Exercise requirements ::
1. In the article on Freetown's water crisis, what size of city was the Guma Valley Water Company's infrastructure originally built to serve?
2. Extend the article on Freetown's water crisis with a few more paragraphs, starting right after its final sentence.

By Chernor Mohamadu Jalloh

 

“Thousands have lived without love, not one without water.”W. H. Auden

At dawn each day in Kissy Brook, Freetown, Mariatu Kamara, a 35-year-old single mother, begins a silent ritual. She and her daughter Fatmata, just 12, set off with jerrycans in hand, searching for water. Some days, they return with a few litres. Other days, they come back empty.

In a city flanked by waterfalls, rivers, and springs, this is more than ironic—it’s tragic. The Eastern Area of Freetown is facing the worst water crisis in Sierra Leone’s modern history, one rooted not in scarcity, but in state neglect, environmental damage, and systemic inequality.

Once, taps flowed reliably in Mariatu’s neighborhood. Today, they’ve fallen silent. The Guma Valley Water Company—tasked with serving Freetown’s rapidly growing population—still relies on infrastructure built in the 1960s for a city of 300,000. Now, it struggles to meet the needs of over 1.5 million residents. In the absence of consistent state supply, a shadow water economy has taken root: private borehole operators extract groundwater, package it in plastic sachets, and sell it for profit.

To Mariatu, this solution is flawed. The sachets are expensive. The water is often untested. And the waste—the waste is everywhere. “We drink it because we must,” she says. “But the plastics, they’re choking us.” And this unregulated sachet economy brings with it a second crisis: environmental degradation. Plastic waste now floods Freetown’s gutters, clogs drains, and litters riverbanks. These sachets, many of which take over 30 years to decompose, are turning the city into a landfill.

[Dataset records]
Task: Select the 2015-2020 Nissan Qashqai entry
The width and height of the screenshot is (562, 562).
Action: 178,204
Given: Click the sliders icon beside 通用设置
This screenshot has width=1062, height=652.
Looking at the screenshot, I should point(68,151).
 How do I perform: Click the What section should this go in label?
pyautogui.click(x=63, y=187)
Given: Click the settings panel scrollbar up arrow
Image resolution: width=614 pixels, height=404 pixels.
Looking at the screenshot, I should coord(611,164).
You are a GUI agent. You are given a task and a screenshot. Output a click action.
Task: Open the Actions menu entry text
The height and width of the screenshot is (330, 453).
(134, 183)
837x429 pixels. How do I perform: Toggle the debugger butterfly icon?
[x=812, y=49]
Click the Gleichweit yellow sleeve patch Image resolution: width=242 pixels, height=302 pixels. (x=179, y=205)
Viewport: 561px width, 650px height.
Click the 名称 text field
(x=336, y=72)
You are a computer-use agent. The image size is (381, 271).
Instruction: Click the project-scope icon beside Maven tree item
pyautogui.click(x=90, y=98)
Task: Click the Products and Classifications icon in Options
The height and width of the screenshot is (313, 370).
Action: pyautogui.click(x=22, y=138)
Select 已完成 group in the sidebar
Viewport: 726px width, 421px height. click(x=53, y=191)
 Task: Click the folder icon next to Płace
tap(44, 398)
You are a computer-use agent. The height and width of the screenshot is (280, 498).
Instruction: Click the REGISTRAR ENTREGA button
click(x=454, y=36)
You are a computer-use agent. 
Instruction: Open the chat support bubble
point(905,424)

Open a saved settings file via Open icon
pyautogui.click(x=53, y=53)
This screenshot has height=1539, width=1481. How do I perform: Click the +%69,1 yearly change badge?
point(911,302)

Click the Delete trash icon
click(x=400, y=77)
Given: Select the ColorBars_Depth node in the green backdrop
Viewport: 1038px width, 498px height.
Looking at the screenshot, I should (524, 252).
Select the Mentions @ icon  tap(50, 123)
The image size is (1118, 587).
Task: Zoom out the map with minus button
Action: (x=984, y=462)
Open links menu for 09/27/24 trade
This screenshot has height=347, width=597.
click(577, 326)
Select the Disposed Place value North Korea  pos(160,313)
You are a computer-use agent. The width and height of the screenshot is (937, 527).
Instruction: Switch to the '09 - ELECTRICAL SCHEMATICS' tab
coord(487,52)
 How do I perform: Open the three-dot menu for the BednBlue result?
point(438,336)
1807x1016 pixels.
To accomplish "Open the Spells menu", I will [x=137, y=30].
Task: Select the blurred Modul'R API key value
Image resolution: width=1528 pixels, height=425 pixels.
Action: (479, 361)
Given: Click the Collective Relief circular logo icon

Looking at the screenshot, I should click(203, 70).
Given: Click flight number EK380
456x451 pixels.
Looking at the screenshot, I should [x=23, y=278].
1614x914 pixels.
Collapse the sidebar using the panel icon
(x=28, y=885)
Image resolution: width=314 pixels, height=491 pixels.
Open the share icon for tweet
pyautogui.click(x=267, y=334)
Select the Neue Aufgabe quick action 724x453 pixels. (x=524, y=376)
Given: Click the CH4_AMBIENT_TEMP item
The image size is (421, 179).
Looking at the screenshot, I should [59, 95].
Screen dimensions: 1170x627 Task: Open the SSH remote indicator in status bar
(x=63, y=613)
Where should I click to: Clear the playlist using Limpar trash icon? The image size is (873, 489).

Final results ::
1. A city of 300,000 people.

2.
What’s happening in Freetown is not unique. Across Africa, cities from Accra to Lagos have struggled with “hydro-social fragmentation”—a term used by urban theorists to describe the splintering of water access along class lines. The rich drill boreholes; the poor buy water in buckets. But in Sierra Leone, the lack of regulation, planning, and investment has allowed the fragmentation to become a full-scale fracture.

In contrast, neighboring countries offer lessons. Guinea is piloting solar-powered community water systems in Conakry. Ghana’s decentralized water boards regulate boreholes and promote safe distribution. Senegal’s public-private partnerships ensure affordability and access even in peri-urban zones. Sierra Leone can and must learn from these models.

To address the crisis, we propose six urgent actions:

  1. Declare a National Water Emergency
    This will unlock international support and fast-track infrastructure investments where they’re most needed.
  2. Rehabilitate and Expand Guma Valley’s Network
    Modern pipelines, reservoirs, and pressure systems must replace the outdated infrastructure.
  3. Regulate Borehole Drilling and Water Sales
    All operators should be licensed, water tested regularly, and extraction limited to sustainable levels.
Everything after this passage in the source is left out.